[Recorded data Boundary: Start]

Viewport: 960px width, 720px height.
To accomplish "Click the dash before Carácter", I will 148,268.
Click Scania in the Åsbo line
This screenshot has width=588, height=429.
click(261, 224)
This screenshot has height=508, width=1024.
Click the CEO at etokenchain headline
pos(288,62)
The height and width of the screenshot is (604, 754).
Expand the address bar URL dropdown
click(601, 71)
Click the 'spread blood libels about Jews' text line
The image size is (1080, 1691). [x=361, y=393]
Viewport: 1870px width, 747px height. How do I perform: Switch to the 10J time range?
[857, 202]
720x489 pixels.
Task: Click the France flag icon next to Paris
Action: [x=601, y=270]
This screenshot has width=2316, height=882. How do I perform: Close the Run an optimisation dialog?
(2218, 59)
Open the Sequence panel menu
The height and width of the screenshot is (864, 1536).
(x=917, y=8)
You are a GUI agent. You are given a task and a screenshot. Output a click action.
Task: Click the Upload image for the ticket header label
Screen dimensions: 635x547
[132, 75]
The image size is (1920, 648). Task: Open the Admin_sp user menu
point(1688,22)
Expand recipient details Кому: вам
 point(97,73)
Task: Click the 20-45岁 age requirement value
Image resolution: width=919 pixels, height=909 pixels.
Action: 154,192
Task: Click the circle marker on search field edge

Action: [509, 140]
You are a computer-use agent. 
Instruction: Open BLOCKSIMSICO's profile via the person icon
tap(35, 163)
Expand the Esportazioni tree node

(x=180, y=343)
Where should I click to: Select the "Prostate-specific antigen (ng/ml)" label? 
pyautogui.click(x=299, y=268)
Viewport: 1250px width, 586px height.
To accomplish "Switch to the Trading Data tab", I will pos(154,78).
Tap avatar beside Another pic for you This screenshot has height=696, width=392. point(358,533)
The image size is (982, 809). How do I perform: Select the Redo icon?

[Recorded data Boundary: End]

Activity: Lines above that include the string "will" need to be copied.

Response to this exercise:
To accomplish "Click the dash before Carácter", I will 148,268.
To accomplish "Switch to the Trading Data tab", I will pos(154,78).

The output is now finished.